Velocity Reviews - Computer Hardware Reviews

Velocity Reviews > Newsgroups > Programming > Perl > Perl Misc > Speed of reading some MB of data using qx(...)

Reply
Thread Tools

Speed of reading some MB of data using qx(...)

 
 
Ilya Zakharevich
Guest
Posts: n/a
 
      07-28-2010
On 2010-07-27, Ben Morrow <(E-Mail Removed)> wrote:
>> By the way: I estimate the time required for each realloc to be around
>> 3 ms for 10e6 chars, growing linearly with the amount of data -- I
>> consider that a fair speed and no reason to blame win32.

>
> If you timed perl's own realloc, you would (I believe) find it does much
> better than this. AFAICS from the code, it has a fixed set of block
> sizes it actually allocates. Enlarging a block such that it doesn't go
> over the block size actually allocated is *free*, not even linear in the
> size of the block, since all it does is adjust the end marker. This is
> the logic you are expecting sv_grow to implement, but perl has decided
> that this is the allocator's responsibility.

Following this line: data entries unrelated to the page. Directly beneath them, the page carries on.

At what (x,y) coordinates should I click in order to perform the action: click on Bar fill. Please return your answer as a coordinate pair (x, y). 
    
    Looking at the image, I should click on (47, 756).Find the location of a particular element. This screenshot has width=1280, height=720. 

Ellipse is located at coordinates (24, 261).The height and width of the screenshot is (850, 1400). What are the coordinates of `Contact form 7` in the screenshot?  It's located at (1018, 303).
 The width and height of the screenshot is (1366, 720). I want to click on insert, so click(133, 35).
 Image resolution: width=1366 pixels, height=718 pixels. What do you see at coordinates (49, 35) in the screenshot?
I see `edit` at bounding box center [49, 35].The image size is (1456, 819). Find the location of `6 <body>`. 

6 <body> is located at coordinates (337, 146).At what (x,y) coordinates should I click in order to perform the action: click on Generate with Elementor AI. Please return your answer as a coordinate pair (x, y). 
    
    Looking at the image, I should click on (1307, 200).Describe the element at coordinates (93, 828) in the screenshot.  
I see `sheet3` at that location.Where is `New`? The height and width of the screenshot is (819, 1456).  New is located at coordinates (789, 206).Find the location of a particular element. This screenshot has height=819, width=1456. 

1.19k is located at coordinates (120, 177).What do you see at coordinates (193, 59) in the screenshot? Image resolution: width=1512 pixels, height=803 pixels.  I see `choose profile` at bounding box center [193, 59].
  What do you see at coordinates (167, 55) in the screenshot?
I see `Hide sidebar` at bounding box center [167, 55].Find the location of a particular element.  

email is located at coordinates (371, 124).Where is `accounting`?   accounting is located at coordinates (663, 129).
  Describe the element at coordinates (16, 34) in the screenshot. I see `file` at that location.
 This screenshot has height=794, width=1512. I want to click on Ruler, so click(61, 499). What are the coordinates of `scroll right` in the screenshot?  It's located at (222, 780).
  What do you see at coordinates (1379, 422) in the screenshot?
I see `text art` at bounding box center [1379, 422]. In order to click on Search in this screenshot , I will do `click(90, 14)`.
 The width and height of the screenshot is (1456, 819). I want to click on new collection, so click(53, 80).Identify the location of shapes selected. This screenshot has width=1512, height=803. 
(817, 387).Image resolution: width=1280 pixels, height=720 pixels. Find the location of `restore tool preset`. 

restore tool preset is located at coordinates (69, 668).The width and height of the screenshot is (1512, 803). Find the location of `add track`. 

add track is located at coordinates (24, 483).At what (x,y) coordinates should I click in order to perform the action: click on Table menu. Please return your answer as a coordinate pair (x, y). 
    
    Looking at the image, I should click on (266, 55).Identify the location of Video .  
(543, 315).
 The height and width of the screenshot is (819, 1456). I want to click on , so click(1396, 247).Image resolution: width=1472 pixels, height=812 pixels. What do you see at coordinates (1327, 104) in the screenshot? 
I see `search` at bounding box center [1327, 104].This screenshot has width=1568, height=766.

Wrong analysis. *In this particular situation* one would find Perl's
realloc() as slow as M$'s one - but it would be called MUCH more
rarely. With my malloc(), I implemented an extra call:
malloced_size(). So on the 1st iteration, things would go similarly
to "their-malloc", and realloc() would be called - and your analysis
would apply.

But on the 2nd iteration of appending, Perl would discover the new
*really* allocated size for the string, and would update the buffer
size stored in SV. After this, for many iteractions the realloc() is
out-of-the-loop altogether.

BTW, IIRC, my malloc() does not store the "end marker" at all (unless
a debugging version is used). (The bucket size of short strings
depends only on which page of memory they belong to - well, actually,
half-page.)

Hope this helps,
Ilya
 
Reply With Quote
 
 
 
 
Ilya Zakharevich
Guest
Posts: n/a
 
      07-28-2010
On 2010-07-27, Peter J. Holzer <(E-Mail Removed)> wrote:
> I'm pretty sure that GNU malloc doesn't round up to powers of two or
> something like that. However, the performance difference between GNU
> malloc and Perl malloc is rather small:


Yeah, right. Not more than 3 times.

> perl 5.12.1, default config, EGLIBC 2.11.2-2:
>
> 1E5 chars + 1E4 x 1E2 chars: 3.9 ms
> 1E6 chars + 1E4 x 1E2 chars: 3.8 ms
> 1E7 chars + 1E4 x 1E2 chars: 4.4 ms
>
> 1E7 chars + 1E5 x 1E1 chars: 28.4 ms
> 1E7 chars + 1E4 x 1E2 chars: 4.5 ms
> 1E7 chars + 1E3 x 1E3 chars: 2.6 ms
> 1E7 chars + 1E2 x 1E4 chars: 2.0 ms
> 1E7 chars + 1E1 x 1E5 chars: 1.9 ms
>
> 1E7 chars (pre-extend to 2E7) + 1E4 x 1E2 chars: 2.0 ms
> 1E7 (1E5 x 1E2 chars) array + 1E4 x 1E2 chars : 4.4 ms
>
> perl 5.12.1, usemymalloc=y, EGLIBC 2.11.2-2:
>
> 1E5 chars + 1E4 x 1E2 chars: 2.6 ms
> 1E6 chars + 1E4 x 1E2 chars: 3.8 ms
> 1E7 chars + 1E4 x 1E2 chars: 2.5 ms
>
> 1E7 chars + 1E5 x 1E1 chars: 18.8 ms
> 1E7 chars + 1E4 x 1E2 chars: 2.5 ms
> 1E7 chars + 1E3 x 1E3 chars: 0.9 ms
> 1E7 chars + 1E2 x 1E4 chars: 0.9 ms
> 1E7 chars + 1E1 x 1E5 chars: 1.1 ms
>
> 1E7 chars (pre-extend to 2E7) + 1E4 x 1E2 chars: 1.9 ms
> 1E7 (1E5 x 1E2 chars) array + 1E4 x 1E2 chars : 3.4 ms


Yours,
Ilya
 
Reply With Quote
 
 
 
 
Peter J. Holzer
Guest
Posts: n/a
 
      07-28-2010
On 2010-07-28 01:02, Ilya Zakharevich <(E-Mail Removed)> wrote:
> On 2010-07-27, Peter J. Holzer <(E-Mail Removed)> wrote:
>> I'm pretty sure that GNU malloc doesn't round up to powers of two or
>> something like that. However, the performance difference between GNU
>> malloc and Perl malloc is rather small:

>
> Yeah, right. Not more than 3 times.


Compared to the factor of about 1000 that Wolfram and Ben observed this
is small. More importantly, growing a string to length n in constant
increments appears to be an O(n) operation with both your malloc and GNU
malloc, but O(nē) with Win32 malloc and BSD malloc.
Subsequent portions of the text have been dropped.